Looking at all the YA book covers in my bookcases I see beautiful and amazing covers that could be pieces of art in their own right but all the girls are generally what I'd call super skinny. They wear flowing evening gowns or tight fitted tops and skinny jeans and this is the image that is put across to the reader when they pick up the book. It says 'This is the hero in your story and to be like her and have her moral strengths and rewards you need to look like her'. Why?? Why do you need to be this likely photoshopped model type to be the hero. I can't even remember the last female main character in a YA book that I read that was quite clearly an "average" weight or on the bigger size. I have read them and loved them but there just aren't many compared to all the floaty ball grown and fierce warrior girls. The lovely Raimy from Readaraptor even agreed with Zoe and myself about the skinny girls on the covers and even though we all agreed that skinny is ok but we couldn't understand why that was all there was.
Covers sell books. We are told not to judge a book by it's cover but who's to say the book cover isn't judging us.
I want to be happy in how I look and feel like I could be one of the girls on the cover too but even though I may physically look like some of them I don't feel like I do. That's what happens after years of feeling like I wasn't good enough or thin enough by the images we see in teen and women's mags, the celebrities and pop stars on theTV and the ever narrowing waist lines on the high street window displays.
I can't say I have an answer to the problems. I would be bold of me to say I did or that any one person is to blame. I love the covers of the slim girls ready for battle in their leathers or the haunting ladies in lace gothic dresses but why do they all look the same. Is it too much to ask to see more variety?
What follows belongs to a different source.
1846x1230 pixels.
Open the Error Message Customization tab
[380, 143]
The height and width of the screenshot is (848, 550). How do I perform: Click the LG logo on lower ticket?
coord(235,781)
I guess there need to be more stories with average looking girls but I'm sure most girls in the stories I read describe themselves as average looking or not overly pretty at some point and yet the model representing them on the front are GORGEOUS!! I want more of a mix in the girls I see. I want to have girls of all sizes in the pretty dresses and for teen girls of a range of dress sizes to see the cover and feel ok about being different or the same as the model on the cover. That goes for male characters on book covers too. What blokes do you know that all look like the muscle bound or athletic types in their generic skinny jeans with *those* hips
My name is Laura. I am about 5 foot 6 inches tall and I weigh about 10 stone 3 pounds. I AM AVERAGELY AMAZING. To some I may be lovely and pretty and i'm ok with you thinking that. That's lovely in fact but I wish I could have thought that when I was growing up no matter how I looked.
I hope that maybe some readers will see this post and think again when looking at the girls on the cover of the book they are reading and enjoying. Maybe they'll remember it's only a cover and they too can be the hero. That there is room for variety in the YA book covers that I love. So we can see all types of models on the covers and love them all the same. They don't have to be emaciated or obese. They can be healthy, big and small, kick some ass and get the guy if they want.
Or they can just kick some more ass.